22.10.21

Amrumer Dünenlanschaft

So soll es begonnen haben: Schenken wir den alten Sagen Glauben, fanden die Amrumer einst am Strand einen Toten und begruben ihn auf die ihnen bekannte christliche Art und Weise. Kurze Zeit später soll es jedoch zu einem fürchterlichen Sturm gekommen sein, der Unmengen von Sand auf den Strand spülte und sich zu Dünen auftürmte, Marsch und Ackerland verschüttete, ja sogar die Inseldörfer bedrohte.  Ein weiser alter Mann stellte die Vermutung an, dass es sich bei dem Toten am Strand eventuell um einen Wassermann gehandelt habe, den das Meer zurückhaben will.

Er verlangte, ihn wieder auszugraben um nachzuschauen, ob der Tote an seinem Daumen sauge. Wäre das der Fall, handele es sich eindeutig um einen Wassermann. Die Amrumer taten wie der alte Mann es wünschte und tatsächlich: der Tote vom Strand hielt wirklich seinen Daumen im Mund!

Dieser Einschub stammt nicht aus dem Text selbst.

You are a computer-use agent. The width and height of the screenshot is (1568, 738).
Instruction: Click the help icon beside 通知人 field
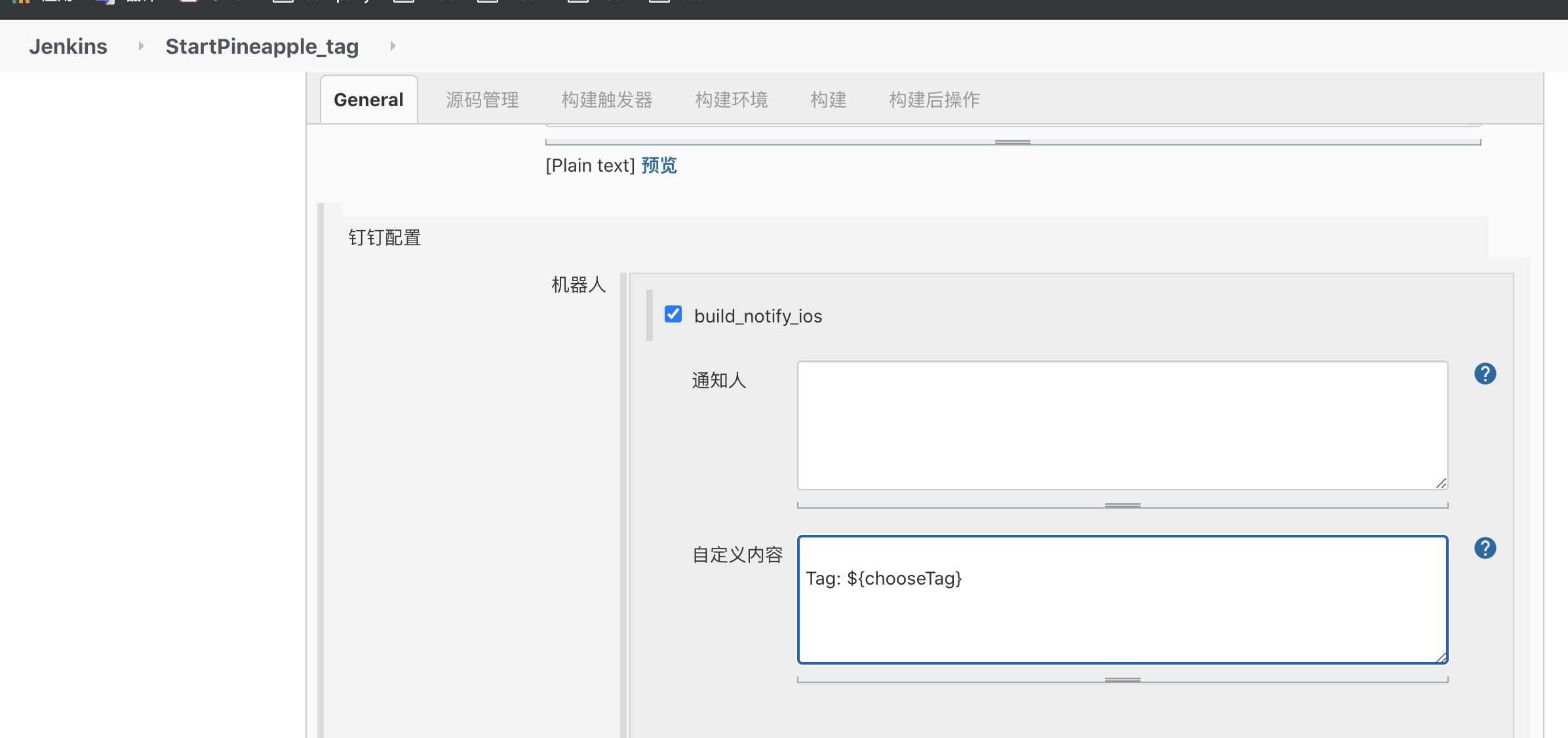coord(1485,374)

Schnell lud man ihn auf ein Fuhrwerk und brachte ihn zurück ins Meer. Zeitnah mit der Rückgabe des Toten an das Meer beruhigte sich der Sturm, aber die Dünen sind bis heute geblieben. Soweit die Sage….

Bezüglich der Entstehung und die Tatsache, wie es zur Bildung der Amrumer Dünen kam, haben die Wissenschaftler bis heute unterschiedliche Meinungen. Es fehlt immer noch an gesicherten zeitlichen Nachweisen über die Entstehung der Dünenlandschaft auf Amrum, relativ sicher ist jedoch bewiesen, dass sie nach der Wikingerzeit, vermutlich sogar erst nach dem 14. Jahrhundert entstanden.

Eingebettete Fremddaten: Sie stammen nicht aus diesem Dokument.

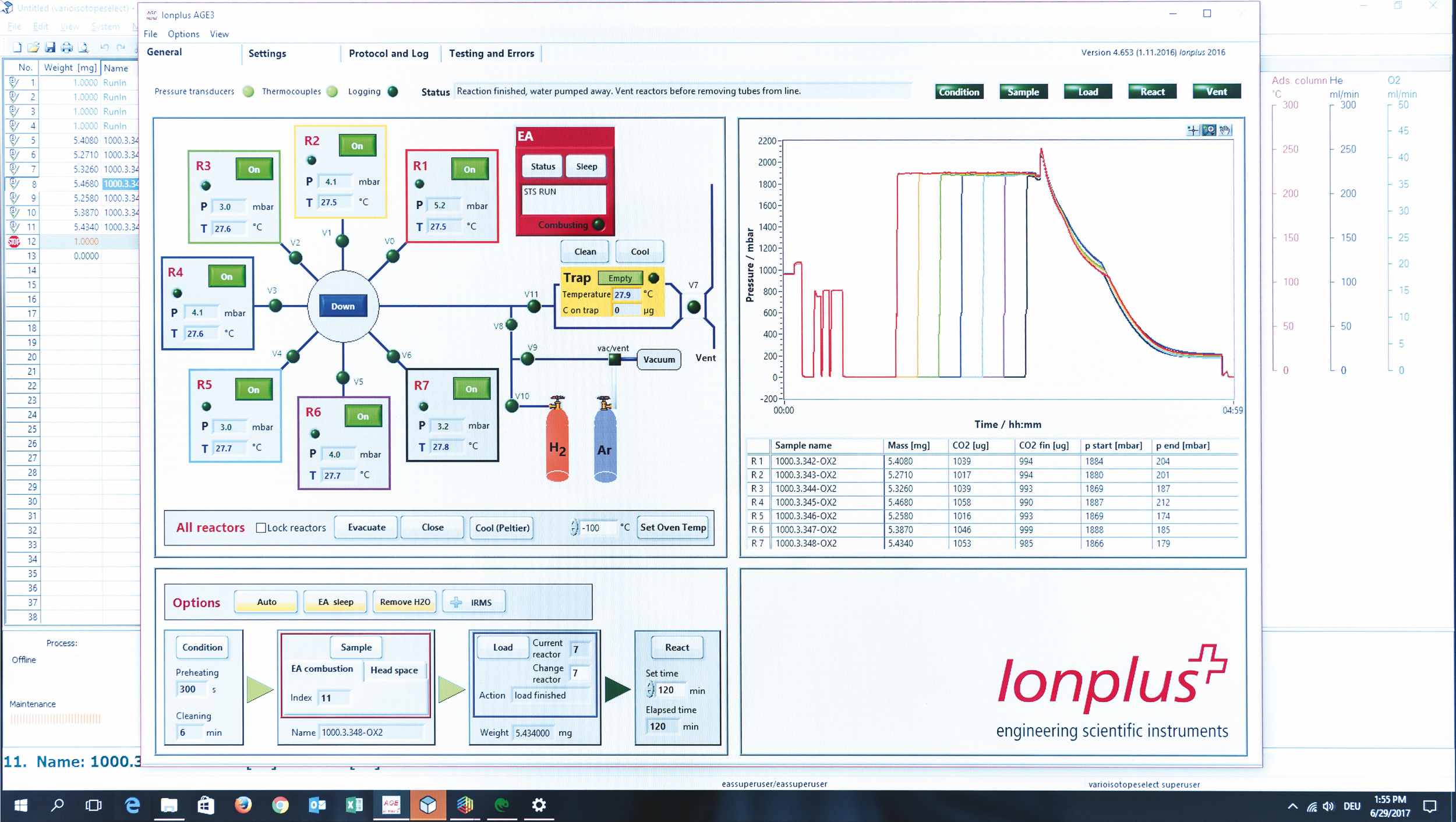Toggle reactor R1 On switch
This screenshot has width=1456, height=822.
pos(469,169)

Fest steht auch, dass für die seinerzeitigen Insulaner auf Amrum die Bildung der Amrumer Dünen eine Katastrophe war. Es verschwanden nicht nur die ihnen altbekannten Siedlungsplätze, sondern ebenfalls fast die Hälfte des Landes zum Getreideanbau unterhalb der Dünen auf der Inselgeest. Es ist gut vorstellbar, dass dies die Insulaner zu dem Entschluss kommen ließ ihr Glück beim Walfang und der Seefahrt zu suchen.

Betrachtet man von der  höchsten Aussichtsdüne in Norddorf oder vom Leuchtturm aus diese einzigartige Landschaft, könnte man meinen sie wäre in ihrem Durcheinander von Tälern und Hügeln aus einer Laune der Natur heraus erschaffen worden.

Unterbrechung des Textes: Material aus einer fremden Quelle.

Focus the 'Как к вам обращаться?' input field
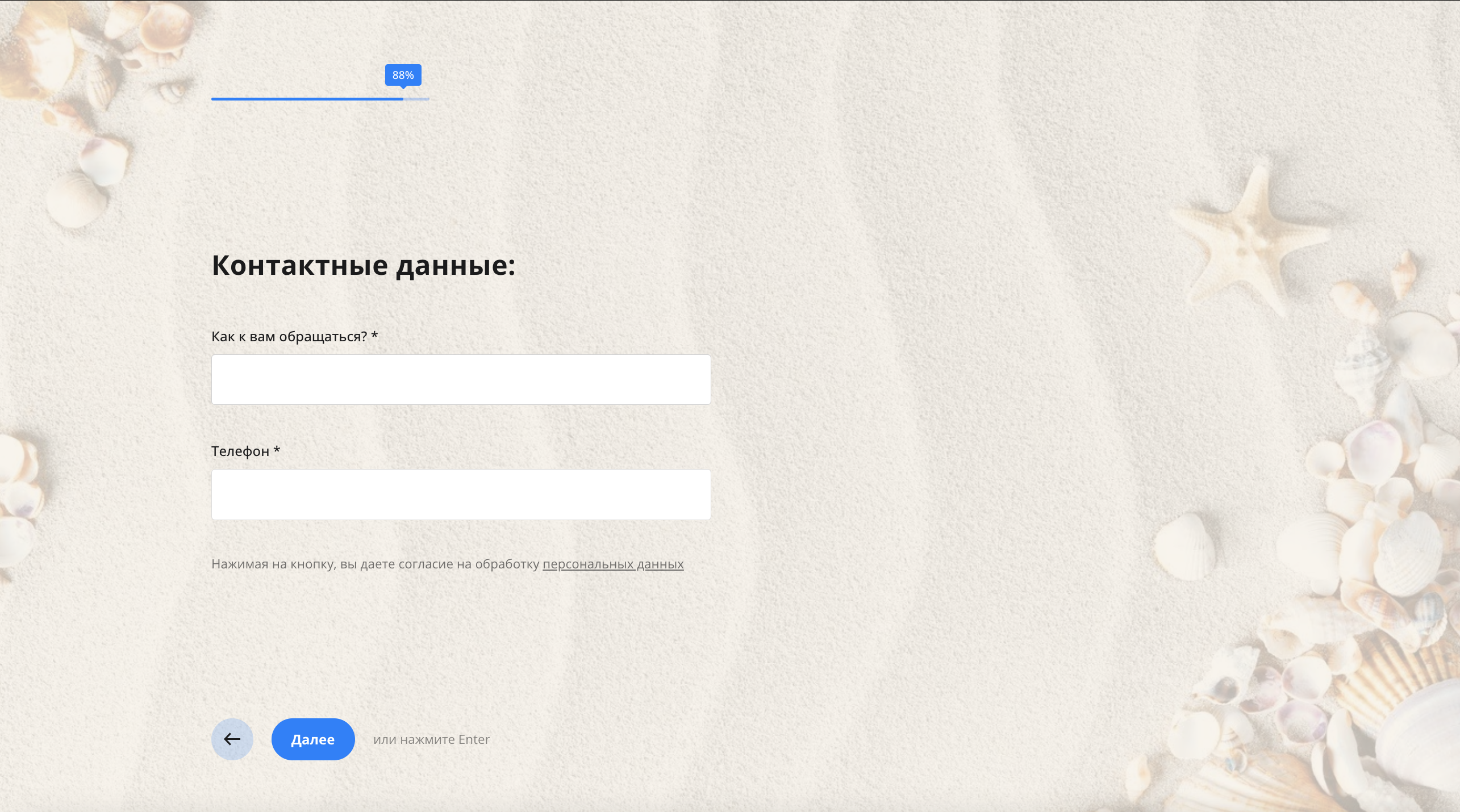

Und doch ist im zunächst vermuteten Chaos für den aufmerksamen Betrachter eine Gesetzesmäßigkeit erkennbar. Im Großen und Ganzen ist die Bildung der Dünenlandschaft auf Amrum wohl abgeschlossen. Strandseitig erfolgt nur wenig neue Sandzufuhr in dieses Gebiet.

Lediglich vorm Dünenzug des Strandes können von Zeit zu Zeit noch neugebildete Dünen entdeckt werden, denn der über den Kniep aufgewehte Sand bleibt in diesem Bereich liegen; ganz besonders zu beobachten zwischen Nebel und dem Wriak-Hörn, Amrums großen, einzigartigen Süßwassersee. Hier sind während der vergangenen Jahrzehnte Stranddünen herangewachsen.

Drei Wanderdünen mit ihrem immer wehenden Sand gibt es derzeit noch auf Amrum, die eine finden wir westlich von Norddorf, eine in der Nähe der Vogelkoje und eine östlich gelegen vom Skalnastal, wobei die Wanderdüne an der Vogelkoje als ganz besonders beeindruckend  zu beschreiben ist. Sie ist in Länge und Breite fast gleichen Maßes, nämlich cirka 300 Meter. Die riesigen Heide- und Grastäler sind hierzu das Gegenstück und haben sich über viele Jahrhunderte hinweg nicht verändert.